Pennsylvania senators propose new non-prosecution rules after Cosby conviction overturned
(The Center Square) – The chairs of the Pennsylvania Senate Judiciary Committee will introduce a bill that requires the state to write down and enforce non-prosecution agreements reached during criminal investigations.
The proposal comes after the Pennsylvania Supreme Court vacated Bill Cosby’s 2018 convictions for aggravated indecent assault that were achieved, in part, using the comic’s testimony from a 2006 civil suit in which he believed himself immune from further criminal charges.
“Requiring that non-prosecution agreements must be in writing will protect the due process rights of the accused, while helping to ensure that victims have access to justice,” said Minority Chairman Sen. Steve Santarsiero, D-Lower Makefield.

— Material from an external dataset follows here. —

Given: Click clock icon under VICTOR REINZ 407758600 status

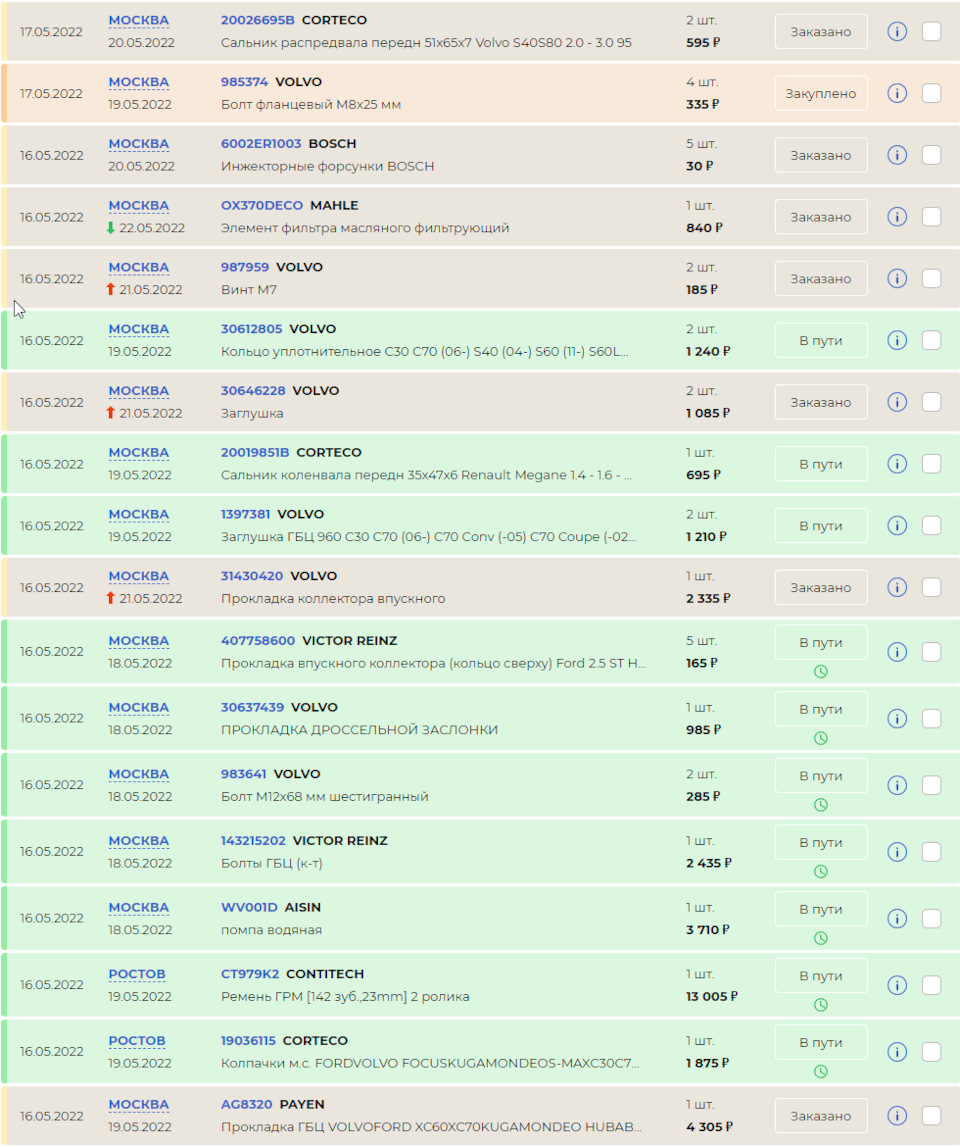Looking at the screenshot, I should 821,672.
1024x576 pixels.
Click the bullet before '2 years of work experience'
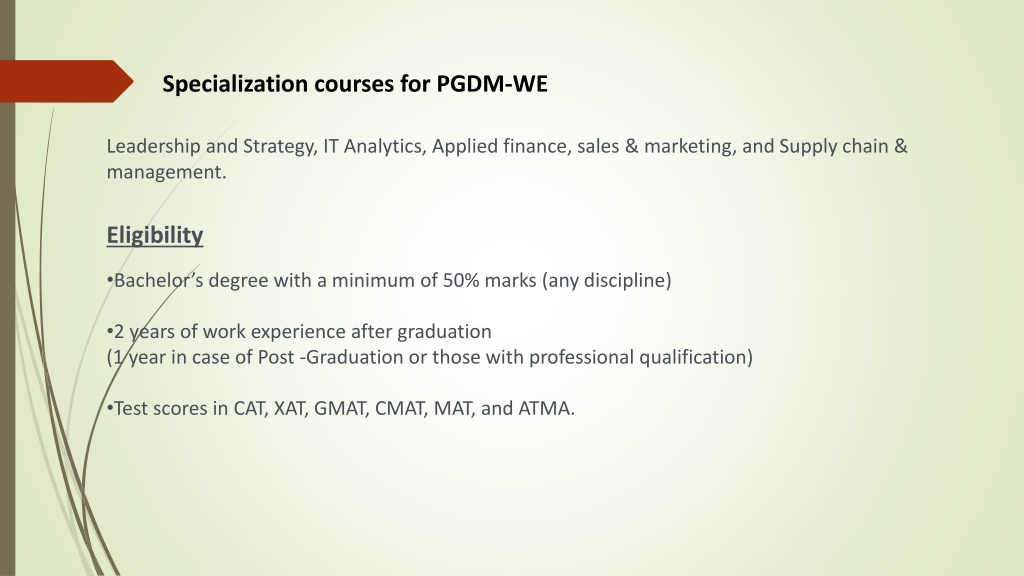tap(110, 332)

In a June 30 opinion, Justice David Wecht agreed with the lower courts that former Montgomery County District Attorney Bruce Castor never initiated a formal, written non-prosecution agreement with Cosby’s legal team when he declined to press charges against the comic for allegedly drugging and assaulting Andrea Constand during a visit to the comic’s Cheltenham home in January 2004.

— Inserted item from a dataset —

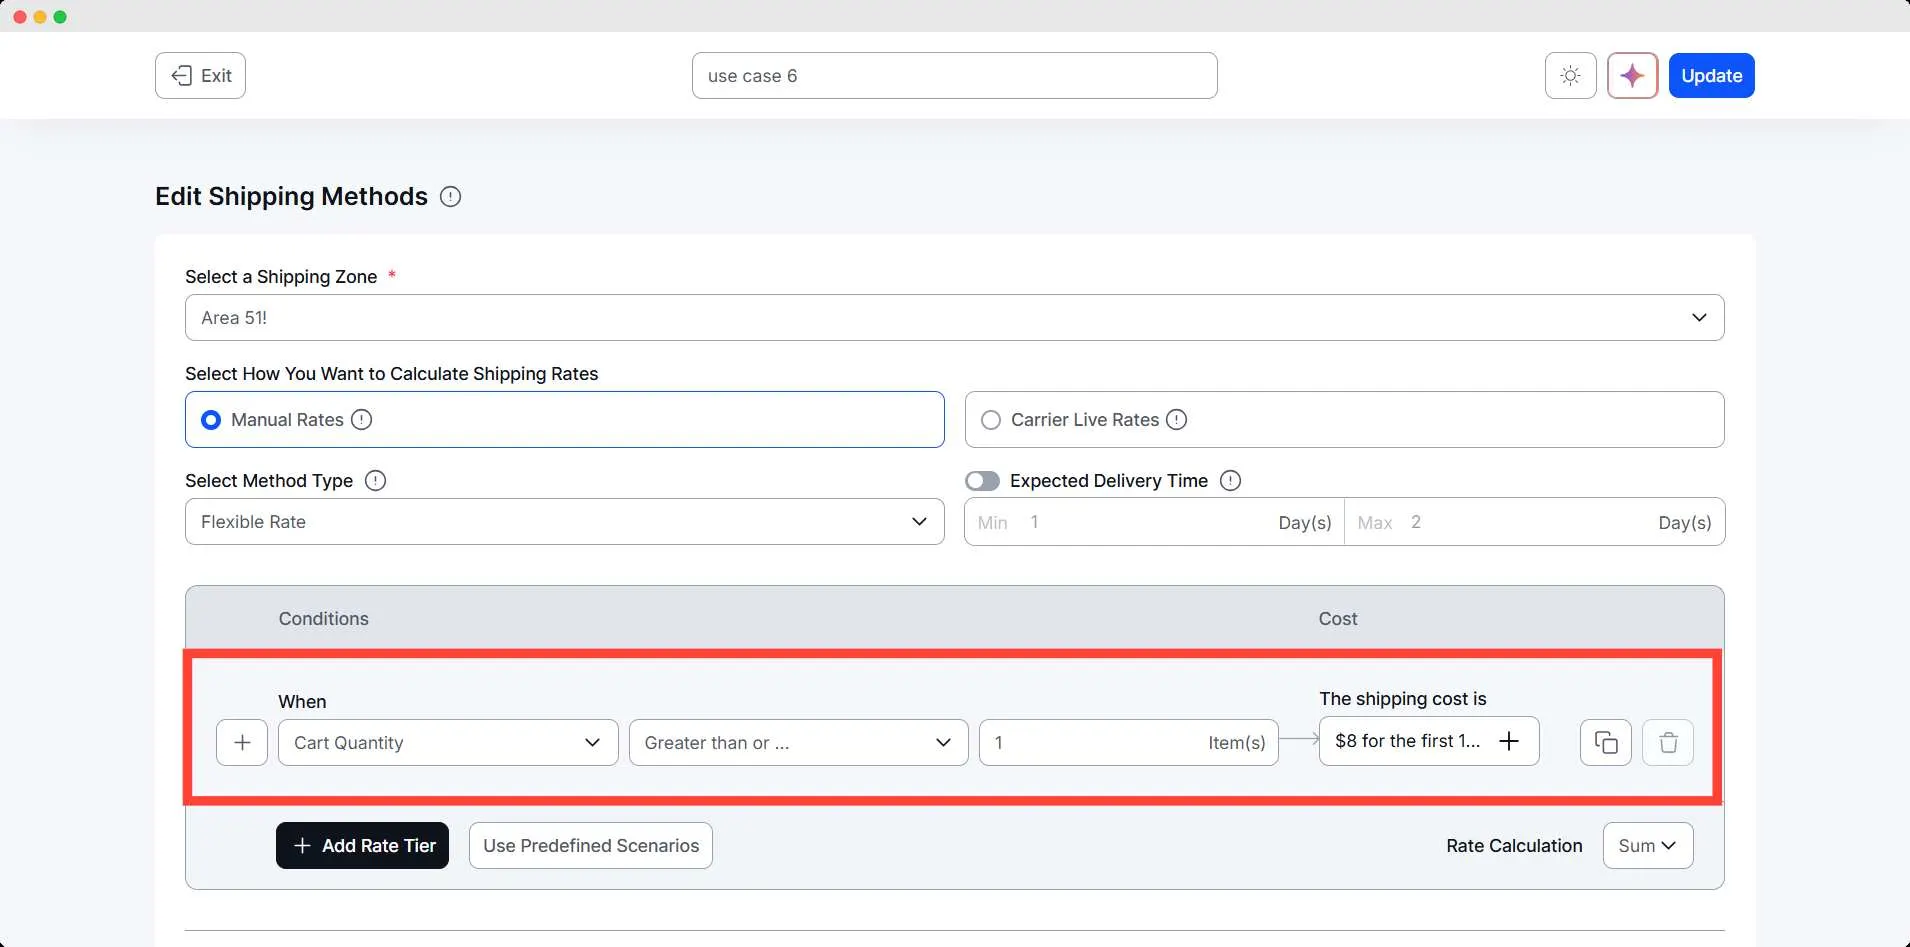
Task: Duplicate the rate tier with copy icon
Action: (1605, 743)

Castor, instead, issued a news release stating his intentions to never charge Cosby. In court documents, Castor said the state lacked sufficient evidence to secure a criminal conviction and he issued the statement as proof, to be used in a forthcoming civil suit, that Cosby couldn’t invoke the Fifth Amendment because he’d never face prosecution for the incident.
Castor testified that this strategy would provide Constand “some measure of justice.” Cosby sat for four depositions as part of the civil lawsuit during which he made “several incriminating statements” that resulted in a $3.38 million settlement paid to Constand in 2006 to resolve the matter.

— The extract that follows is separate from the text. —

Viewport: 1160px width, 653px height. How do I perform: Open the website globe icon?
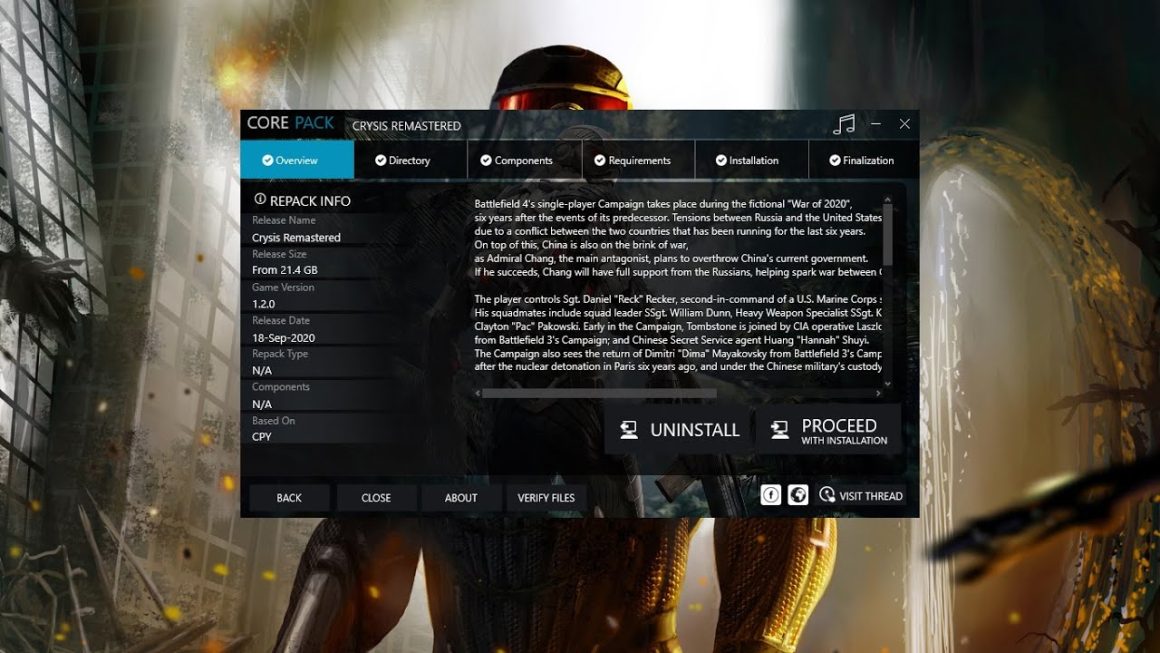tap(797, 495)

A decade later, Castor’s successor Kevin Steele pursued criminal charges against Cosby anyway. In court documents, prosecutors argued that Castor never formalized the agreement and that Cosby simply waived his Fifth Amendment rights during the depositions.
Supreme Court Justice David Wecht said this assumption and the resulting criminal charges amounted to an “unconstitutional coercive bait-and-switch.”
"The impact of the due process violation here is vast,” he said. “The remedy must match that impact.”
Santarsiero and Senate Judiciary Chairwoman Lisa Baker, R-Dallas, said the General Assembly must clear up the law’s ambiguity to prevent further “horrible miscarriages of justice.”
“The oral agreement may be legal for the moment, but it is indefensible given what we have learned about the prevalence of sexual abuse and harassment throughout our society,” Baker said. “The system is slanted too heavily toward perpetrators, discouraging reporting and denying a true chance of justice for those with the fortitude to bring charges.”
Cosby was released from prison Wednesday after serving three years for Constand’s assault. Steele said in a news release he hopes the “procedural issue” doesn’t discourage other victims from coming forward.
“Prosecutors in my office will continue to follow the evidence wherever and to whomever it leads. We still believe that no one is above the law – including those who are rich, famous and powerful,” he said.
Wecht, in his written opion, said that while the decision to overturn is “both severe and rare … it is warranted here, indeed compelled.”
“It cannot be gainsaid that society holds a strong interest in the prosecution of crimes,” he said. "It is also true that no such interest, however important, ever can eclipse society’s interest in ensuring that the constitutional rights of the people are vindicated. Society’s interest in prosecution does not displace the remedy due to constitutionally aggrieved persons.”